ACTIVITIES »
A. Decide whether each statement agrees with the talk announcement, answering yes or no and quoting the deciding words: (i) The talk takes place in a conference room on the fourth floor. (ii) The squid-vibrio association involves dozens of symbiotic partners. (iii) Without luminous symbionts in the laboratory, the host's physiology is compromised.
B. Answer these questions from the talk announcement:
(i) At what time does the talk begin?
(ii) Besides the gut tissues, which parts of the body does the mammalian gut microbiome affect?
(iii) For what does the night-active host use the symbiont's light production?
C. Rewrite everything in the talk announcement from "Recent studies of" down to "along this trajectory.", swapping "senescence" for "old age".

SUPPLIED PASSAGE »
---
CRC 1182 Talk – Prof. Dr. Margaret McFall-Ngai (University of Hawaii at Manoa) 22.10.2018
Invited guest speaker at the Biology Center of the Christian-Albrechts-University Kiel
Monday, October 22nd 2018, 16:15
Conference room 4th floor
Am Botanischen Garten 11
As guest of the CRC 1182
Prof. Dr. Margaret McFall-Ngai
University of Hawaii at Manoa
“Making your presence known: Systemic effects of symbiont colonization”
Recent studies of animal and plant microbiomes have demonstrated that they can have far reaching effects, influencing both the internal and external environments of the host. For example, the human microbiome impacts both tissues with which it directly interacts and more remote tissues of the body, as well as the built and natural environment in which the human host resides. These complex microbial networks profoundly influence host development, from embryogenesis through senescence, while maintaining physiological homeostasis along this trajectory.
The best-studied nexus of these complex interactions is the mammalian gut microbiome, which affects not only the gut tissues themselves, but also the immune system, brain, liver, heart, kidney, lung, and eye. The microbiome also helps coordinate the activities of these tissues and organs, e.g., the strong association of the gut microbiota with the control of host circadian rhythms. Further, axes of influence between the gut and other organs have revealed that dysbiosis of the microbiome is a critical driver of seemingly unrelated diseases.
What are the dominant features of the symbiosis that are driving these effects? For example, are they due to the direct or indirect influences of the microbes and their products (e.g., MAMPs, SCFAs); are they a reflection of the dependence of the host on the microbiome for aspects of host nutrition; or combinations of these and other factors?
This presentation highlights research for which a model organism was used to provide insight into these questions. The symbiosis between the Hawaiian squid Euprymna scolopes and its luminous bacterial partner Vibrio fischeri has two features that render it a powerful experimental system for these analyses. First, unlike many symbioses where the host harbors dozens to thousands of symbiotic partners, the squid-vibrio association is a naturally occurring binary association. As such, any observed effects of wild-type or mutant symbionts on tissues remote from the site of colonization are unequivocally due to the influence of V. fischeri. Second, the host benefits from the symbiont’s light production, used by the night-active host in its camouflaging; unlike the case in nutritional symbioses, the lack of luminous symbionts under laboratory conditions does not compromise the physiology of the host. Thus, colonization of host tissues by a population of symbionts can be studied independently of nutrition. Using experimental manipulation of the symbiosis, symbiont genetics, and host transcriptomics, we find that despite the fact that the symbiont population is highly localized, it has profound effects on the molecular biology and biochemistry of remote tissues in ways that demonstrate the power of the principal function of a symbiotic partnership.
---
RECORDED DATA »
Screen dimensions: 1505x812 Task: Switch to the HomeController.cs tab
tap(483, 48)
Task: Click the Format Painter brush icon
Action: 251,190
---
SOLUTIONS IN ORDER »
A.
(i) Yes: "Conference room 4th floor"
(ii) No: "the squid-vibrio association is a naturally occurring binary association"
(iii) No: "the lack of luminous symbionts under laboratory conditions does not compromise the physiology of the host"

B.
(i) 16:15
(ii) The immune system, brain, liver, heart, kidney, lung, and eye
(iii) Its camouflaging

C.
Recent studies of animal and plant microbiomes have demonstrated that they can have far reaching effects, influencing both the internal and external environments of the host. For example, the human microbiome impacts both tissues with which it directly interacts and more remote tissues of the body, as well as the built and natural environment in which the human host resides. These complex microbial networks profoundly influence host development, from embryogenesis through old age, while maintaining physiological homeostasis along this trajectory.